The Religion of Softball

I think it began for me in high school gym class.


Like most guys of that age, I looked at the oversized, mushy ball and the slow, gentle parabola arc of the pitch and determined that softball was for girls and old men. As further evidence that I was correct, the Daily Times was filled with softball scores from … you guessed it, women's leagues and old men's leagues.


But then Mr. Hoopes, our 25-year-old, former University of Delaware all-star football player and present day gym teacher, had us play the game. Well, his version of the game anyway. My first surprise was that we used no gloves. The softball he brought out to gym class was so old and soft that no self-respecting 17-year-old guy would risk looking like the baby who started complaining about the no-glove policy.

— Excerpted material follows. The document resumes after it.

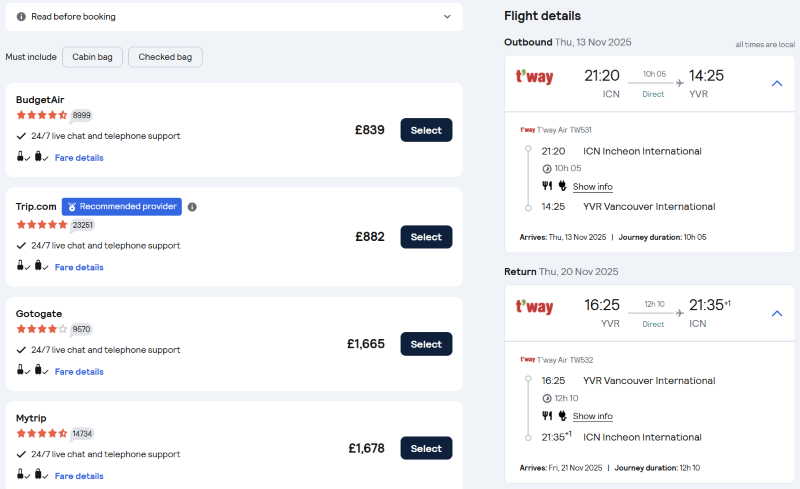
Task: Select the BudgetAir £839 offer
Action: 426,130
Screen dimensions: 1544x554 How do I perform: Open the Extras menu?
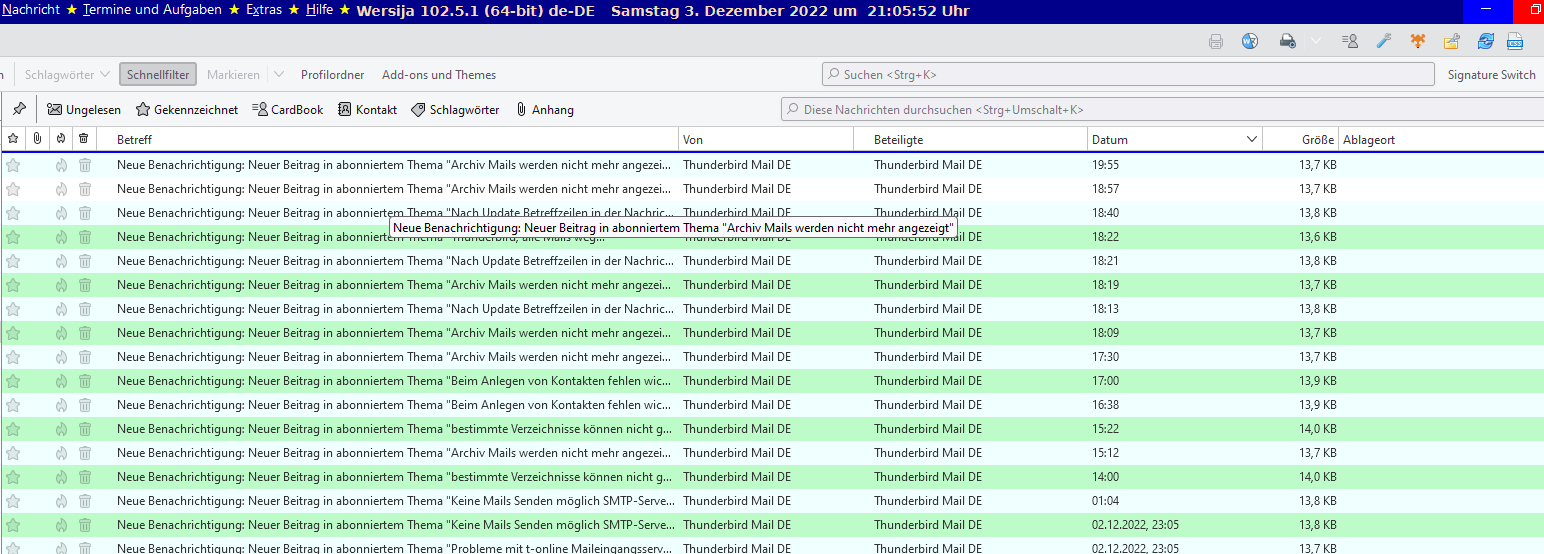click(x=264, y=10)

And Mr. Hoopes decided he would be the steady pitcher. So there was no gentle arc, and barely any time to see the pitch since he seemed to be standing 15 feet away. I'm pretty sure I missed the first two pitches entirely before slapping a ball right back to the mound. As any gym teacher would do, he held the ball until I'd run almost all the way to first before throwing me out.

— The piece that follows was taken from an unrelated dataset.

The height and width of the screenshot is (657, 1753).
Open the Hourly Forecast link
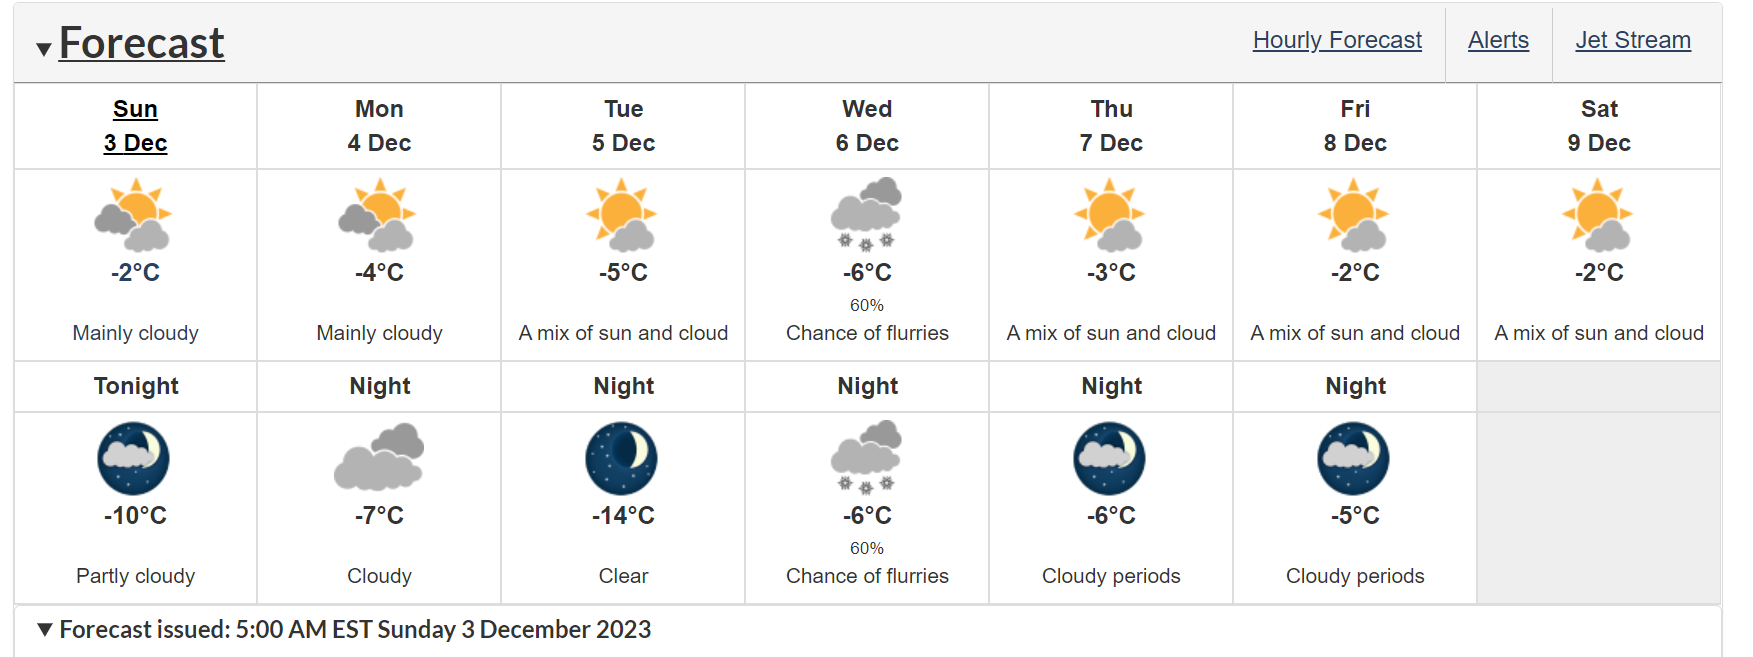(x=1337, y=40)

(I should mention here that I was actually on the men's baseball team at the time, which made this all the more embarrassing.)


Out on the field I took third base. And just as the pitcher stands closer to the batter, so are all of the bases closer together. This has two main effects on a third baseman: First, it feels like there will never be enough time to react to a smoking line drive headed for the privates; and second, if you don't field a ball perfectly there's no time to get the runner at first base.

Despite how all of this may sound, though, I actually did have fun playing softball. And that put me front and center with just about ever other Delaware County resident. I don't know if Delco has more softball leagues than anywhere else in America, but I wouldn't mind wagering that it does.


I've played in work leagues, beer leagues and completely unorganized let's-grab-a-bat-and-ball-and-head-to-the-park non-leagues. And I'm a piker as far as that goes.


I know guys and girls who have played softball every spring, summer (and sometimes autumn) for more than 30 years. They sometimes play in two or three leagues at once. They often play more games than the Phillies, with fewer off days (and full time jobs, to boot). They frequent the businesses that sponsor their teams, where they get to show off the championship trophies those sponsors are always happy to display.


So now that I'm completely sold on the challenge of softball, I guess it's golf that is the old guy sport in my mind. Then again, Mr. Hoopes' version of golf might have involved football-style pass rushers or baseball bats instead of clubs.


Hmmmm … that might be interesting.

3 comments:

  1. Gee, I used to think softball was the only game I could play (if I actually tried), now I'm not so sure. Another dream gone.